To get Jason Kidd out of his life, Rod Thorn would’ve traded him yesterday. The relationship between the team president and superstar has deteriorated into bitter acrimony. Once, they were golfing buddies and confidants and now, sources say, they can barely stand to sit on opposite ends of the team bus.
“It’s really bad,” said a league source close to Thorn and Kidd.
Kidd wants out, he says. This has been the story for a year. His agent, Jeff Schwartz, has asked Thorn again.
Truth be told, Thorn had to understand that he and Kidd passed a point of no return on the December night his superstar sent a text message in the early afternoon to say a migraine would keep him out of a game with the New York Knicks. Publicly, Thorn defended Kidd, but privately he seethed.
He knew the truth: Kidd bailed on the New Jersey Nets.
Thorn should’ve started soliciting offers that night, but that’s happening now.
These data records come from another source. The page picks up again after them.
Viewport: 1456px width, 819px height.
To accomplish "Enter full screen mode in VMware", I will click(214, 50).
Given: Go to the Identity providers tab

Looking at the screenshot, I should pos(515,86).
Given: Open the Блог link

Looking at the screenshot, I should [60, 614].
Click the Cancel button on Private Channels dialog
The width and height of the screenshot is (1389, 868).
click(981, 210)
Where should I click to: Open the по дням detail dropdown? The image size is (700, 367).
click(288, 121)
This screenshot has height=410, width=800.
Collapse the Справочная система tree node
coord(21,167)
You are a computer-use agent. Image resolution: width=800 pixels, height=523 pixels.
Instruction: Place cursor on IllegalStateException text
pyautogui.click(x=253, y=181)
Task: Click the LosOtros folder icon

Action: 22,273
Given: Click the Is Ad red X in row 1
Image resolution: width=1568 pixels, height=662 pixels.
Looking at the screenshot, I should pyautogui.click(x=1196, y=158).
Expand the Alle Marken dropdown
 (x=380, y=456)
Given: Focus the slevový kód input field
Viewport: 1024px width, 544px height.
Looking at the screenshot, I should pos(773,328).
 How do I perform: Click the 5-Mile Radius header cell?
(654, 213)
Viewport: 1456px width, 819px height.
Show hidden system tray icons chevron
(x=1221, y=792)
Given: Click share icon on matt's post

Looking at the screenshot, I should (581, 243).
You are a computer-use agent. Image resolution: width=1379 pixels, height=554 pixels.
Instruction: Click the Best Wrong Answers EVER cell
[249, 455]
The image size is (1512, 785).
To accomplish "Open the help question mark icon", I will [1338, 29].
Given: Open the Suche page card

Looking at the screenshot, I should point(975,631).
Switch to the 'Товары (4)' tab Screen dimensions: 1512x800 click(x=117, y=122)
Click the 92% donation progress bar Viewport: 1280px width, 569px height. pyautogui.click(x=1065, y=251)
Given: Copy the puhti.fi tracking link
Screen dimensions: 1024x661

Kidd is on the way out, another acrimonious parting as had been the case with him in Dallas and Phoenix.
“Ownership was stopping this from happening, but even they’ve thrown their hands up and said, “OK, find a deal,’ ” a league source close to Nets management said.
Now, the Nets are on a nine-game spiral, the franchise is unraveling and Kidd is getting louder about wanting out. The possibility? The Nets were telling people it was just 25 percent Monday, but the team is a dysfunctional mess. With the Feb. 21 trade deadline nearing, the Nets and Dallas Mavericks have exchanged several proposals, but it always comes back to the realization that they need a third team to make this happen. Dallas owner Mark Cuban refuses to part with Josh Howard. The Nets want a package that includes a good young player, an expiring contract, draft picks and cash.
Denver is intrigued with Kidd, too, and recently tossed out Allen Iverson’s name. The Nets aren’t going there with AI, and Nuggets executives are telling confidants that they’re out of the bidding for now because the Nets are asking too steep a price. Cleveland has offered every possible package, but so far there’s no scenario where Kidd could join LeBron James.
Back in the summer, Kidd considered it disrespectful that the Nets invested $61.8 million to keep Vince Carter without offering him his own contract extension. Kidd’s max-out contract expires at the end of the 2008-09 season and friction between him and management started when his request for a one-year, $13 million extension was rebuffed.
As those close to Kidd insisted, his attitude was simple: If you won’t trade me, pay me. Kidd was still chasing triple-doubles most nights, but the Nets struggled to compete around him. They stopped defending. They stopped running. Privately, Kidd blamed Carter’s competiveness, but there are issues and holes throughout the roster.
Thorn has tried to trade Carter – offering him to the Knicks in a package for Jamal Crawford – but no one wants him. The infrastructure of the franchise has come apart. The Carter contract is a killer. The future of Nenad Krstic is uncertain with a rehab from an ACL injury that has extended over a year. The Nets’ bench is still spotty. The team is no longer responding to coach Lawrence Frank.
Privately, Kidd is telling friends that he wants to go to Dallas. He desperately wanted the Lakers’ trade to happen at last season’s deadline, but Thorn wouldn’t do it without prying away Andrew Bynum. This season, Kidd pushed to play with LeBron, but the Cavs don’t have enough to offer. Yes, Dallas makes the most sense for Kidd. He knows they need his leadership. He knows Cuban will absorb his contract. He knows that they’re the best chance he has to get out of Jersey and get a championship before he retires.
This saga has gone on too long and it’s time to end it. Rod Thorn has until the trade deadline to solicit the best offers for Kidd, and there should be no turning back now. He shouldn’t do this for Kidd, but for his franchise. This isn’t about getting a great deal anymore. This is about getting the best deal. It’s over. There’s no loyalty here, no love, no reason to stay together. The Nets have grown to loathe their franchise player and he desperately wants out.
Nothing ever ends well for the New Jersey Nets, nor does it for Jason Kidd. Maybe together, they were always doomed.